Dans le North Side de Milwaukee, sur Fond du Lac Avenue, la Legacy Bank est installée dans un quartier dévasté par la crise. C'est une banque noire, faite par et pour les Noirs. Margaret Henningsen en a été une des trois fondatrices en 1998. « Quand j'ai commencé à en parler autour de moi dans la communauté, tout le monde rigolait ! » se souvient-elle. A l'époque, Milwaukee détenait le record de la difficulté d'accès au crédit pour les Noirs, le plus souvent refusés par les banques classiques. En guise d'institution bancaire, il n'existait dans le quartier que des officines qui escomptaient les chèques ou faisaient du crédit d'une semaine à l'autre à des prix prohibitifs. Legacy Bank a fait le pari de réintégrer ces exclus. « On a récupéré une clientèle dont personne ne voulait, des "unbanked people" qui n'avaient jamais eu de compte en banque ni d'accès au crédit. Mais, une fois dans le système, la plupart d'entre eux sont d'excellents clients », raconte Henningsen. Sa clientèle, noire à 75 %, commence à être démarchée par la concurrence. « Quand la communauté prend ses affaires en main, ça marche ! » se réjouit-elle.

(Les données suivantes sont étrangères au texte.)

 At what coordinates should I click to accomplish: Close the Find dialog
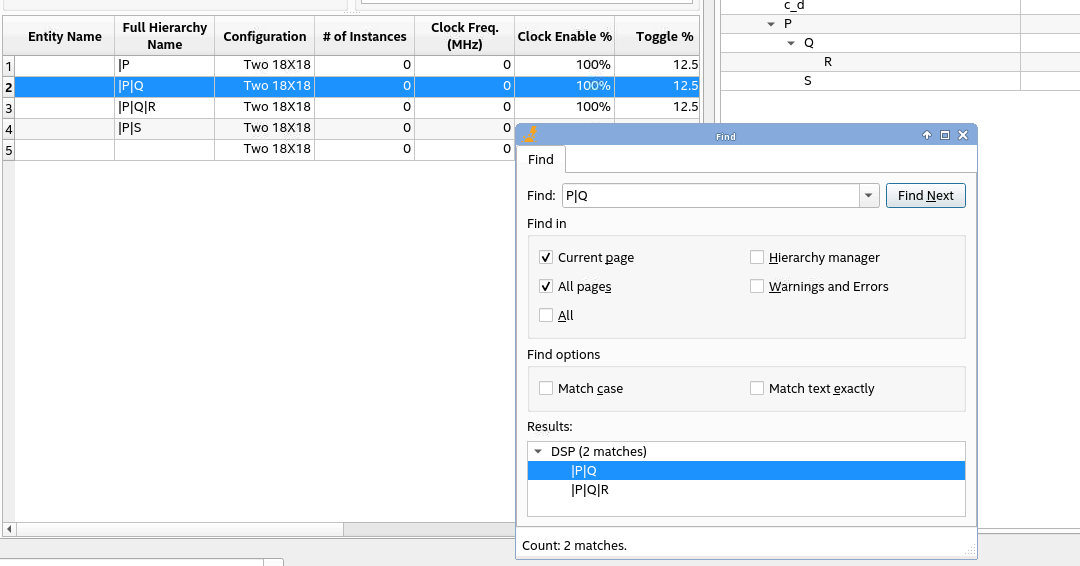click(x=963, y=136)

Ralph Hollmon, le président de la Urban League de Milwaukee, est moins optimiste : « Il y a un segment de la population noire, peut-être 15 à 20 %, qui s'en tire bien, voire très bien. Mais la grande masse reste engluée dans la misère. » Tous les jours, il voit défiler des gens au bout du rouleau. L'accumulation des handicaps débouche souvent sur un cercle vicieux de la pauvreté. Un seul exemple : sans permis de conduire ou sans voiture dans une zone où les transports publics n'existent quasiment pas, on devient un handicapé sur le marché du travail. Il suffit parfois d'une contravention à 100 dollars pour tomber dans le trou. On ne peut pas payer. Elle double. Elle triple. Puis c'est le retrait du permis. Si le type continue à conduire pour aller travailler et qu'on l'arrête, c'est le casier judiciaire. « En quelques mois, on peut se retrouver hors circuit, sans ticket de retour », résume Ralf Hollmon.